Hemen belirtelim; burada bir tuzak ya da kandırılma yok. Aksine, AKP’nin bile isteye yaptığı bir tercih var. Ve bu bilinçli tercih AKP’nin siyasetine (gelecekte olabilecekleri bir yana koyalım) şimdi, hâlihazırda ciddi zarar veriyor. Dolayısıyla gelecekteki muhtemel tuzaklardan ziyade şimdiki mevcut tehlikelere odaklanmak daha doğru olur.
MHP’lileşen AKP
Tehlike iki yönlü. Biri, AKP’nin demokratik iddialarından vazgeçmesi. AKP şimdiye kadar anayasa mevzuunu hep özgürlükçü bir temelde savunuyordu. AKP’ye göre yeni bir anayasanın gayesi, sistemi daha sivil ve demokratik kılmak olmalıydı. Anayasa, insanların hak alanlarını korumalı ve büyütmeliydi. Toplumsal çoğulculuğu tanıyıp onları güvence altına alacak mekanizmaları ihtiva etmeli, merkeziyetçiliği aşındırıp adem-i merkeziyetçiliği güçlendirmeliydi.
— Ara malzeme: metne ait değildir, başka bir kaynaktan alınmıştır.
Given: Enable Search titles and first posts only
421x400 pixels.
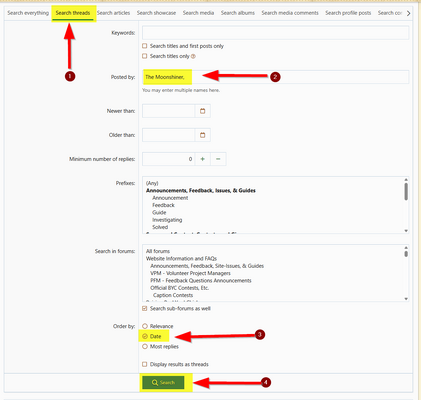Looking at the screenshot, I should pos(144,46).
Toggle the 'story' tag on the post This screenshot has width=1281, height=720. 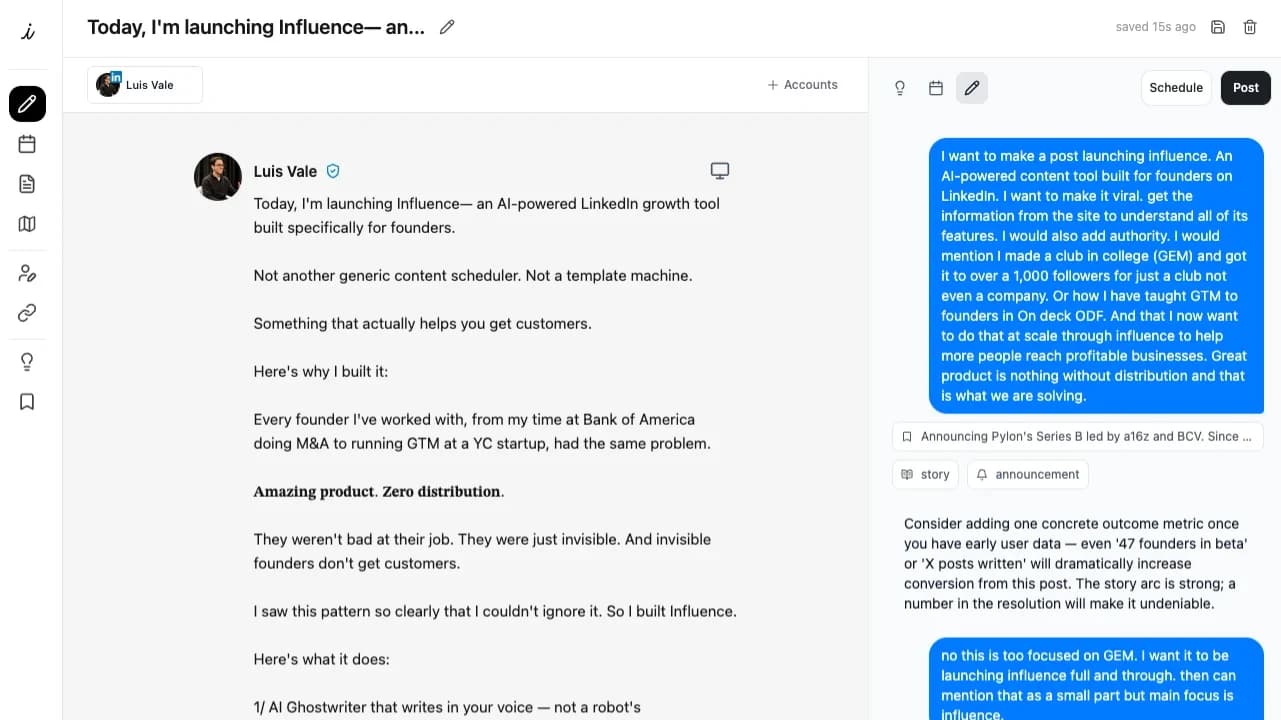925,474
Şimdi ise bütün bu söylemlerin yerinde yeller esiyor. AKP, MHP’nin hassasiyetlerini azami düzeyde gözetiyor. Hattâ MHP’nin politikalarına MHP’den daha fazla sahip çıkan bir performans sergiliyor. Yani AKP giderek MHP’lileşiyor. Artık AKP anayasanın değiştirilemeyen ve değiştirilmesi teklif dahi edilemeyen maddelerini bir sorun olarak görmüyor. Anadilde eğitimin yanından bile geçmiyor. Etnik vurguya dayanan vatandaşlık tanımından bir rahatsızlık hissetmiyor. Yerel yönetimlerin güçlendirilmesinin sözünü dahi etmiyor. Böylece AKP, MHP’nin mihmandarlığında haktan, hukuktan ve demokratik değerlerden her geçen gün daha çok uzaklaşıyor.
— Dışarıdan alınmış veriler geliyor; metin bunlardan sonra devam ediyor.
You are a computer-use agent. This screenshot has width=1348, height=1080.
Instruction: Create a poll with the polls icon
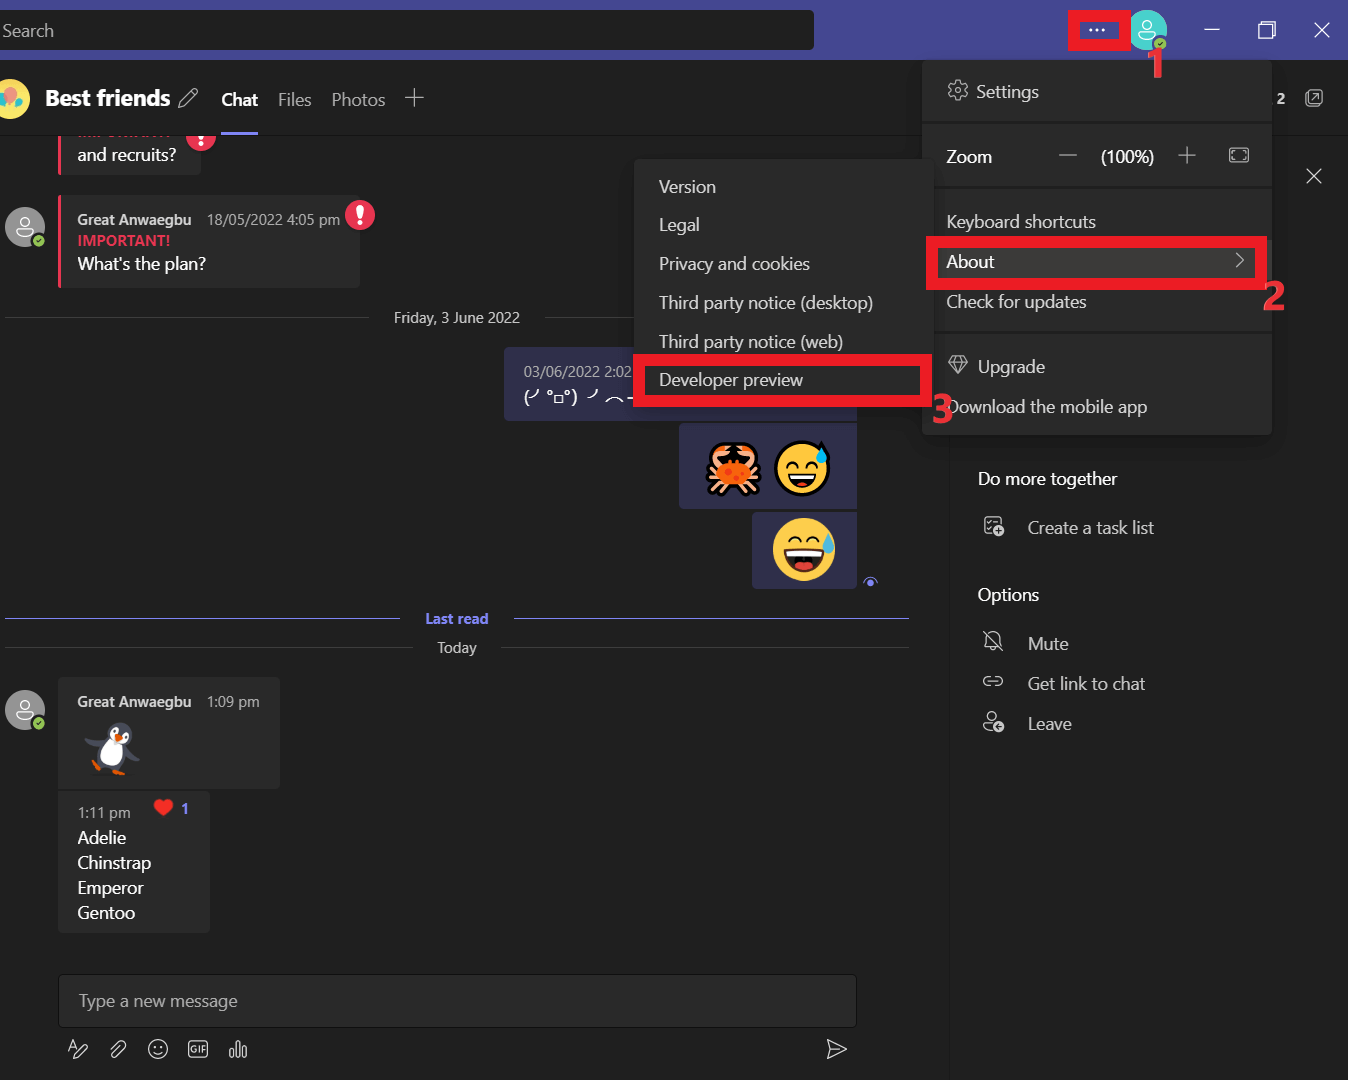[238, 1049]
Tehlikenin diğer yönü ise, Kürt meselesi ile irtibatlı. Çözüm sürecinde “Her türlü milliyetçiliği ayaklarımızın altına aldık” diyen AKP, bugün milliyetçiliğin bayraktarlığını üstleniyor. Milliyetçilik gazının pedalına abandıkça da, Kürt meselesinin demokratik ve siyasi çözümünü arkasında bırakıyor. AKP kerameti kendinden menkul bir “yerlilik” ve “millilik” duvarını yükselttiği oranda, Kürtlere söyleyebileceği sözlerin sayısını da azaltıyor.
Zaten milliyetçiliğe demir atmış ve MHP’den bir tık ileride duran bir AKP’nin Kürtlere söyleyeceği ne olabilir ki?